Some more research of the part numbers on the PCB brought us to a forum thread about what seems to be the same control assembly. This part seems to be the internals of a Viconics HP727 which the customer said that they also had to replace a capacitor that had gone bad. This forum thread describes a problem where one of the relays themselves is getting burned out and needing replacement and when they are replaced, the new relay burns out within a month. Luckily we don’t have a burned relay so this repair is cheaper and faster than needing to order a new part, but we certainly want to fix the source problem rather than apply a superficial fix. It appears from this thread and from the customer description that there is a somewhat consistent problem with the same electrolytic capacitor that is causing a power surge through the output of the relay.
Unfortunately, we didn’t have the full assembly to be able to test while in operation so this is where we get off of this train. Weresolder the relay back to the PCB, add a thick wire to replace the burned trace, and resolder the wires that snapped off connecting the relay board to the control/display board. Given how similar the forum thread problem was to our customers describing the problem, we recommended a similar solution to theirs. It could be that the capacitor our customer replaced is under specced in its voltage tolerance. A solution could be to replace this capacitor with one that has a higher voltage tolerance with otherwise identical characteristics.
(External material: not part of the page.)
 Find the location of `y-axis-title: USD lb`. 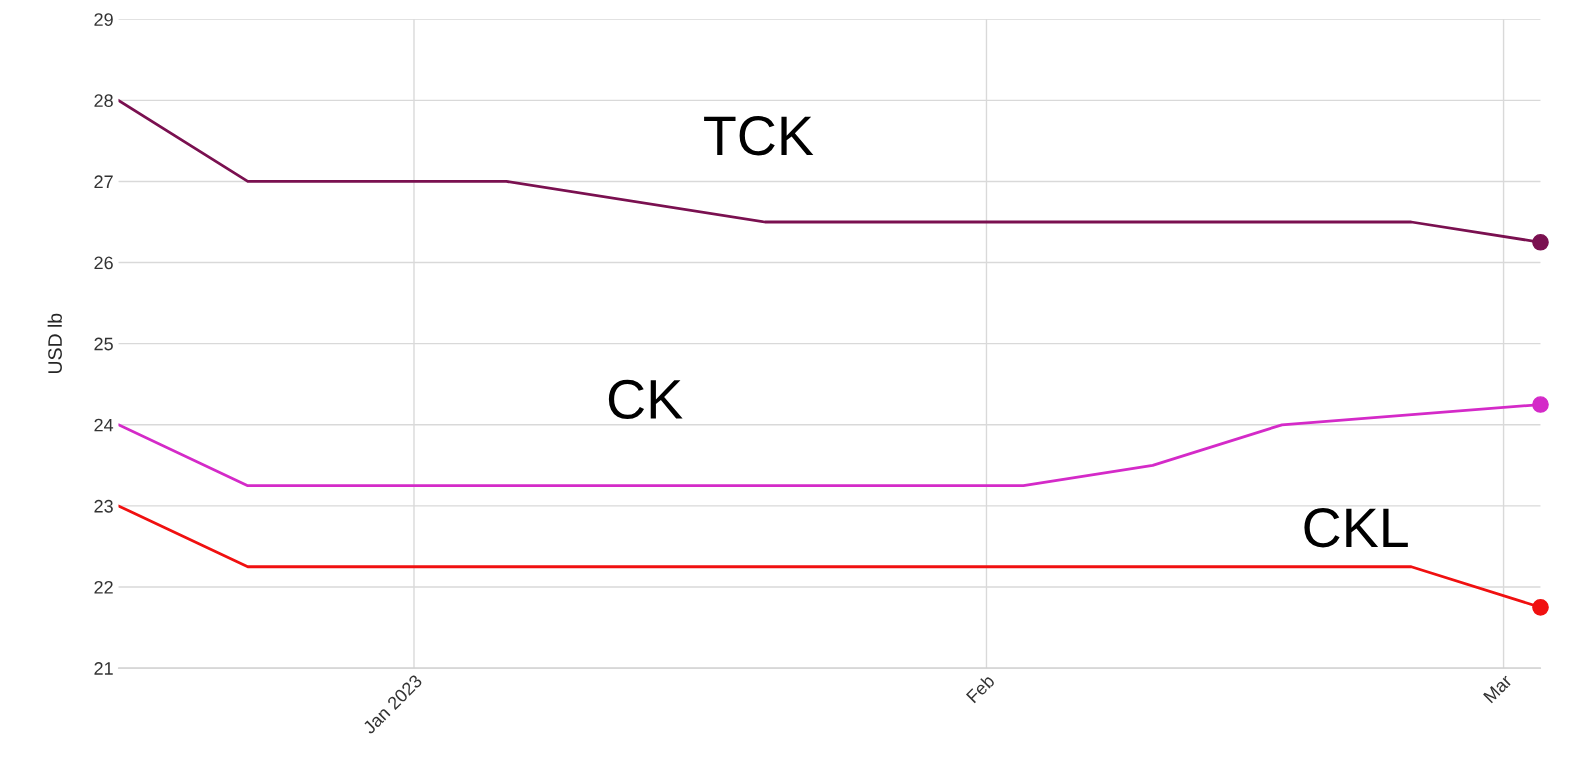

y-axis-title: USD lb is located at coordinates (54, 343).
For example, if our relay control circuit operates at 12V and interconnected capacitors are only rated to 13V, that wouldn’t be a problem if the voltage seen by those capacitors is always smooth and level 12V. But in the real world, sometimes power gets a little messy and you can see brief spikes. And if those spikes in this circuit take the capacitor voltage slightly over its rated voltage, it will start to degrade that capacitor. This degradation can cause the capacitor’s actual capacitance to change, causing it to not behave in the circuit the way that it should, allowing power surges to ripple through a circuit. These are also a kind of part that can go bad faster than other components requiring replacement in older equipment so this part could have simply gone bad due to age.
Upon presenting these findings to our customers they state that they also didn’t realize that these larger electrolytic capacitors are polarized and must be installed in a particular orientation otherwise they are prone to violent failure. Thankfully we were able to inform the customer how they can identify markings on a capacitor and circuit board to ensure it is connected properly. We were happy to help out by fixing that board and providing a little more information about that capacitor that our customer already had some troubles with and we hope that our assistance got them closer to a renewed pool heat pump that purrs like a kitten again.